* Problem to work on
Transcribe the data exactly, pictures excluded.
________________
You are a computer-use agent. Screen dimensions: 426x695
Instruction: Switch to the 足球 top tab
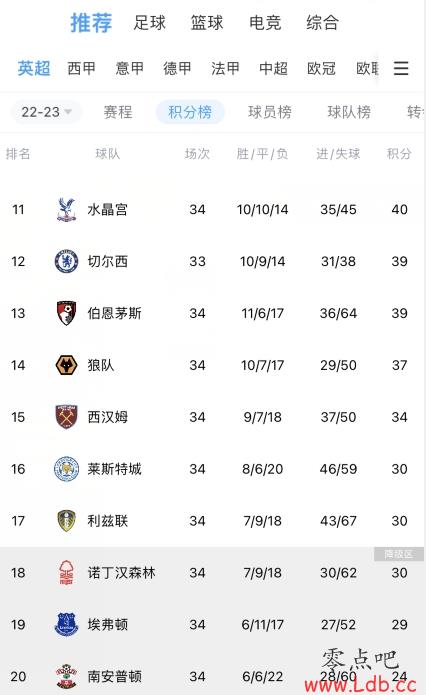149,23
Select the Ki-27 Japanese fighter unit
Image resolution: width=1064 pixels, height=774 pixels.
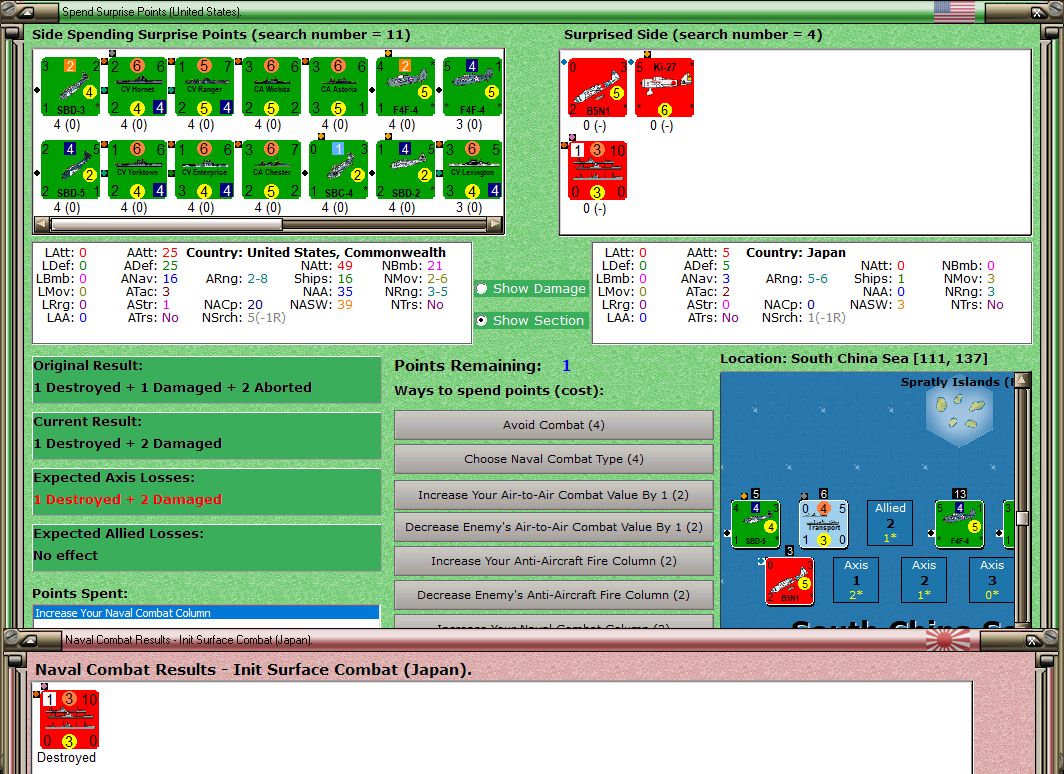click(665, 88)
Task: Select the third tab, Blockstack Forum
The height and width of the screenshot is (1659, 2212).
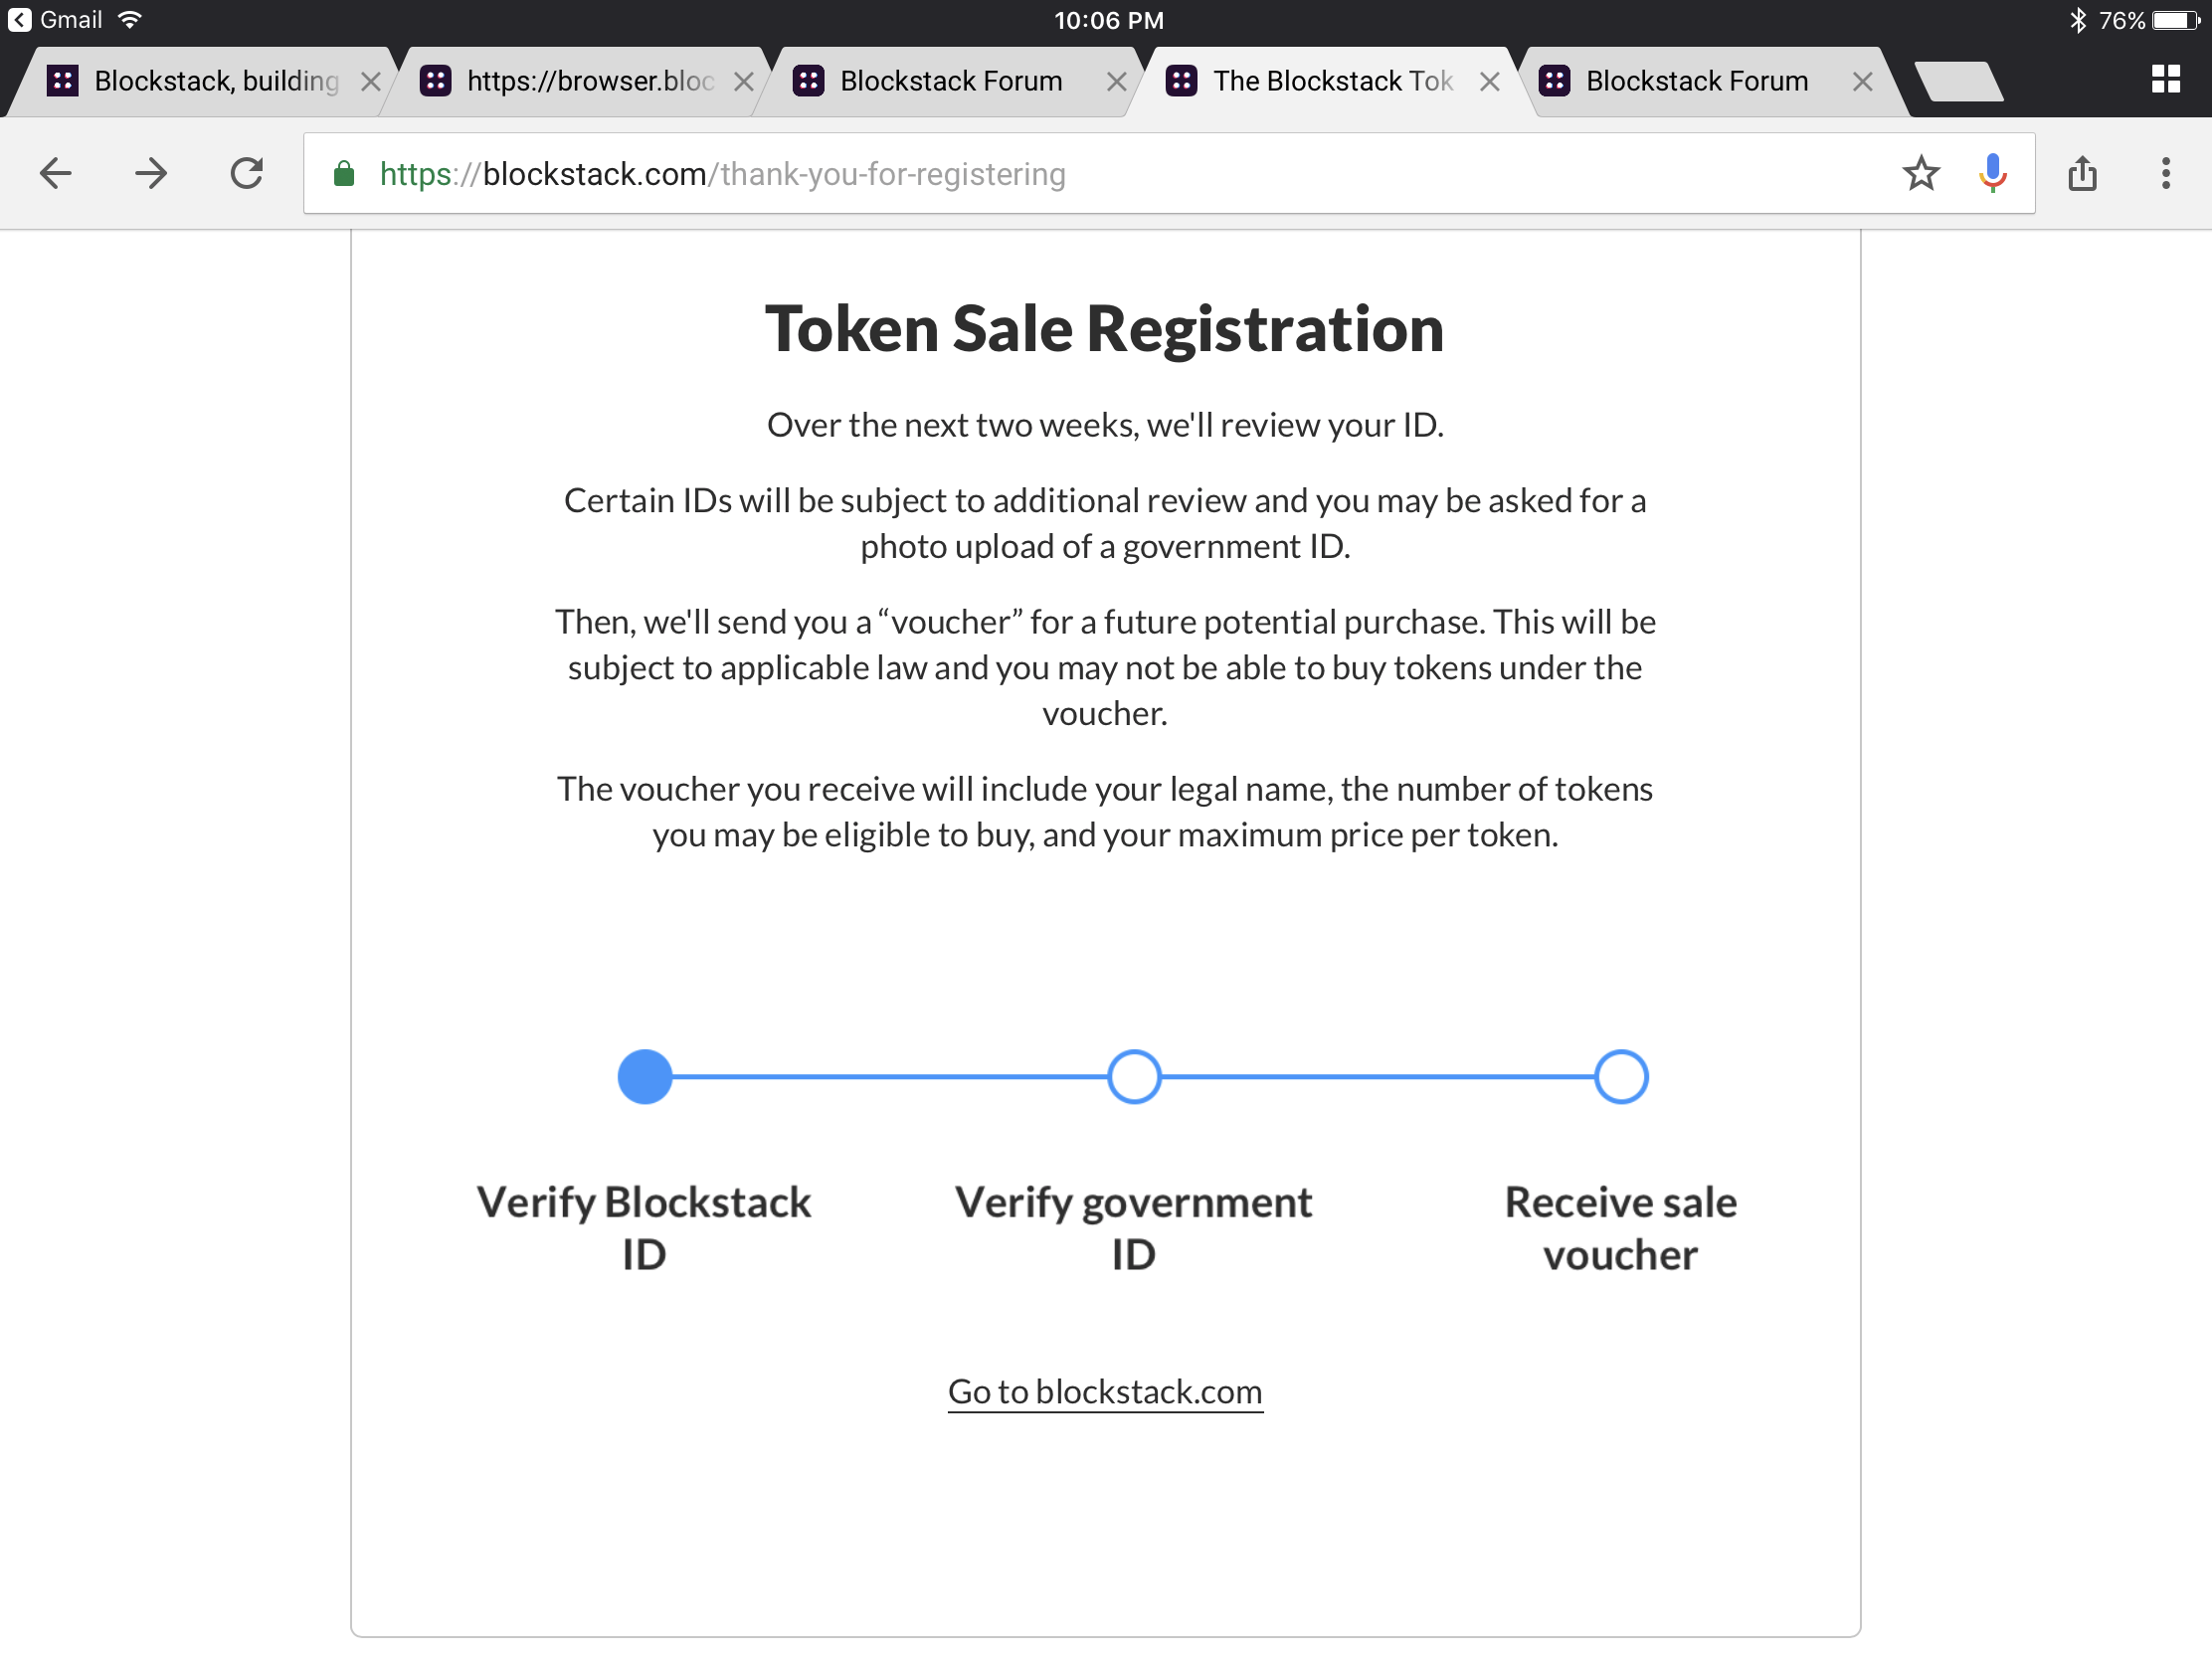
________________
* Response area
You are a computer-use agent. Screen dimensions: 426x695
Instruction: Switch to the 足球 top tab
149,23
Select the Ki-27 Japanese fighter unit
Image resolution: width=1064 pixels, height=774 pixels.
click(665, 88)
Task: Select the third tab, Blockstack Forum
The height and width of the screenshot is (1659, 2212).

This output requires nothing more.